About this task
Retype the following records exactly and exclude the pictures.

Records shown

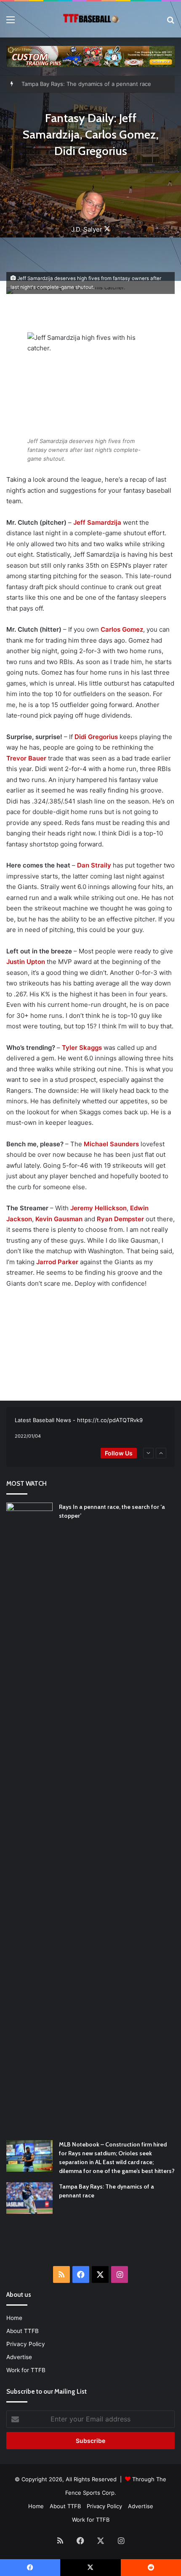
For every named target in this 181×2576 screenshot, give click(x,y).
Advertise (19, 2357)
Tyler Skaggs (82, 1048)
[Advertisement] (93, 2245)
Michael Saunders (111, 1144)
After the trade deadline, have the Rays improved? (87, 84)
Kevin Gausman (59, 1219)
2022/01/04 (28, 1436)
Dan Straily (94, 865)
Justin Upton (25, 962)
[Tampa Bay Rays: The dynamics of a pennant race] (29, 2198)
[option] (90, 1428)
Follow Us (119, 1453)
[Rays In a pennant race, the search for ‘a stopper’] (29, 1818)
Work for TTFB (25, 2370)
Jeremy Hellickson (98, 1208)
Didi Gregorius (96, 737)
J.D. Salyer (86, 229)
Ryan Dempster (120, 1219)
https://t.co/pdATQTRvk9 (110, 1420)
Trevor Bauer (26, 758)
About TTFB (22, 2331)
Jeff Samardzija (97, 522)
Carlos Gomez (122, 629)
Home (14, 2317)
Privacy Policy (25, 2344)
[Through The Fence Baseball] (90, 19)
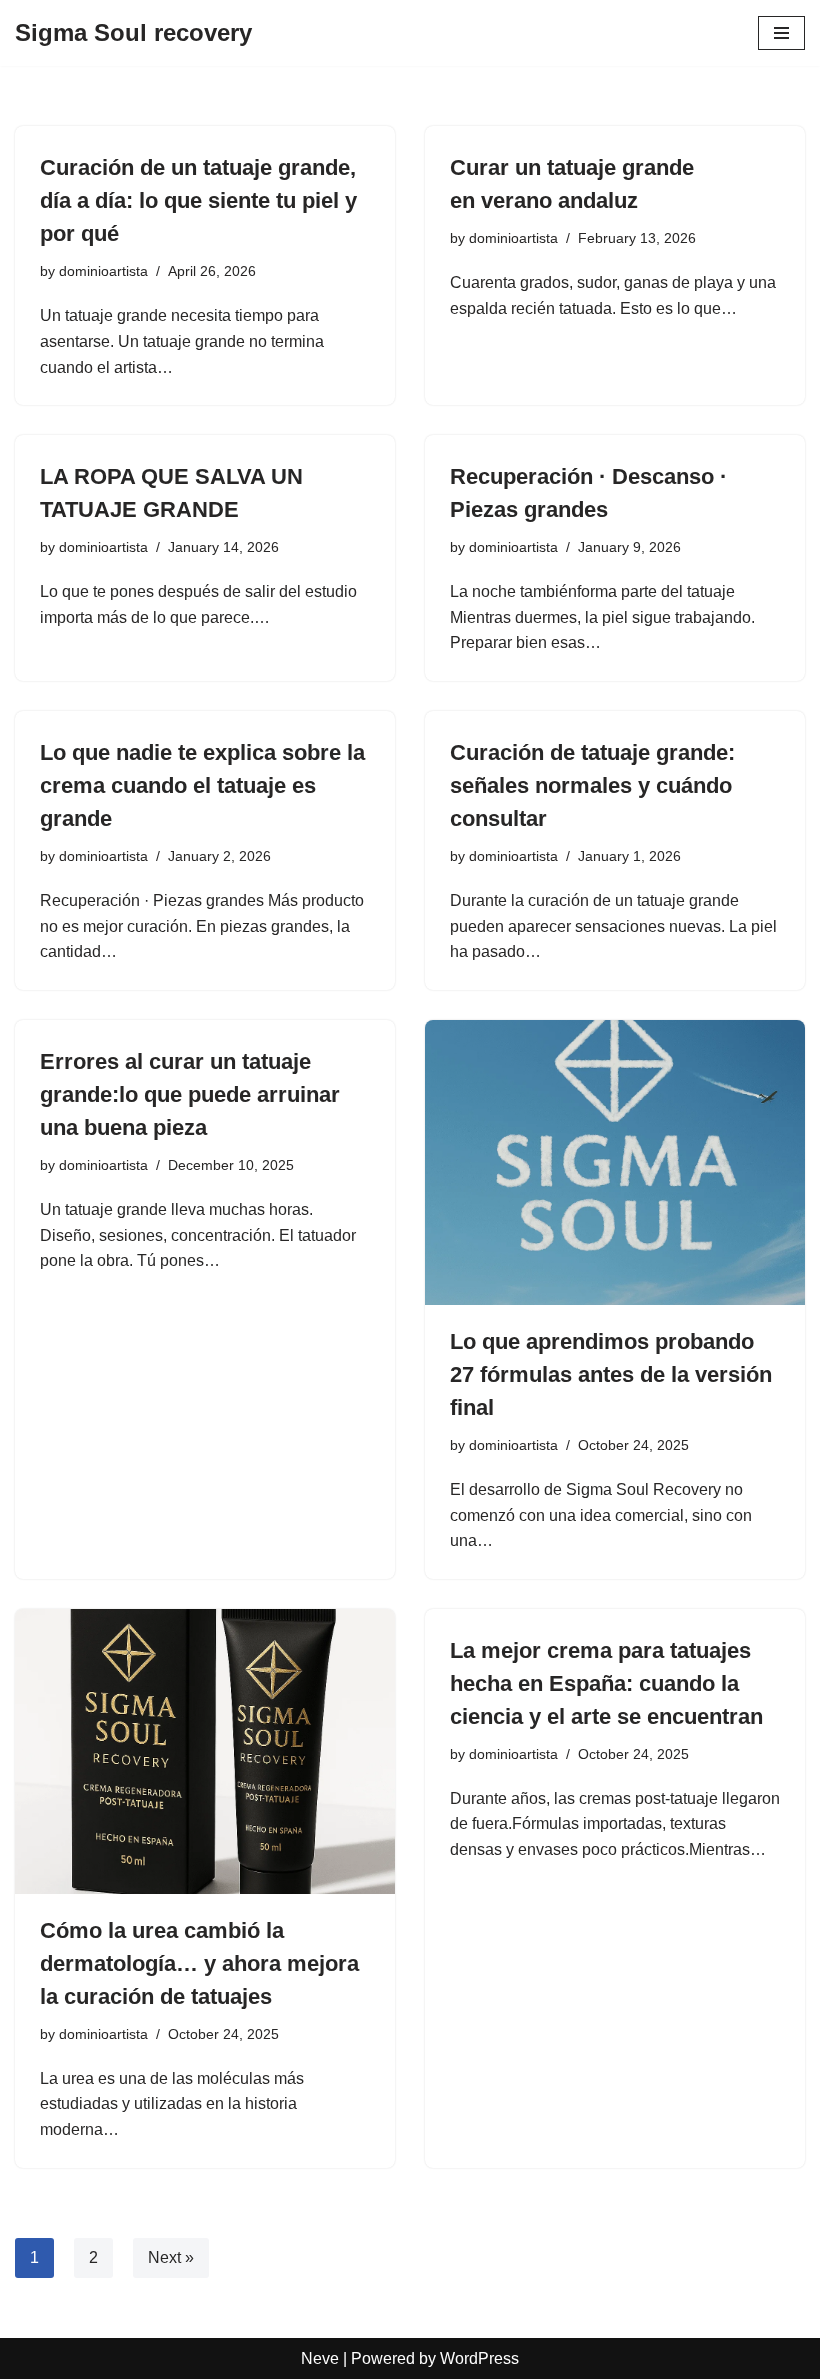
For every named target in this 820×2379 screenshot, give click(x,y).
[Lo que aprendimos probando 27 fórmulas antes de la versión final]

Answer
For every named target in this 181×2576 screenshot, give click(x,y).
Advertise (19, 2357)
Tyler Skaggs (82, 1048)
[Advertisement] (93, 2245)
Michael Saunders (111, 1144)
After the trade deadline, have the Rays improved? (87, 84)
Kevin Gausman (59, 1219)
2022/01/04 (28, 1436)
Dan Straily (94, 865)
Justin Upton (25, 962)
[Tampa Bay Rays: The dynamics of a pennant race] (29, 2198)
[option] (90, 1428)
Follow Us (119, 1453)
[Rays In a pennant race, the search for ‘a stopper’] (29, 1818)
Work for TTFB (25, 2370)
Jeremy Hellickson (98, 1208)
Didi Gregorius (96, 737)
J.D. Salyer (86, 229)
Ryan Dempster (120, 1219)
https://t.co/pdATQTRvk9 (110, 1420)
Trevor Bauer (26, 758)
About TTFB (22, 2331)
Jeff Samardzija (97, 522)
Carlos Gomez (122, 629)
Home (14, 2317)
Privacy Policy (25, 2344)
[Through The Fence Baseball] (90, 19)
For every named target in this 820×2379 screenshot, give click(x,y).
[Lo que aprendimos probando 27 fórmulas antes de la versión final]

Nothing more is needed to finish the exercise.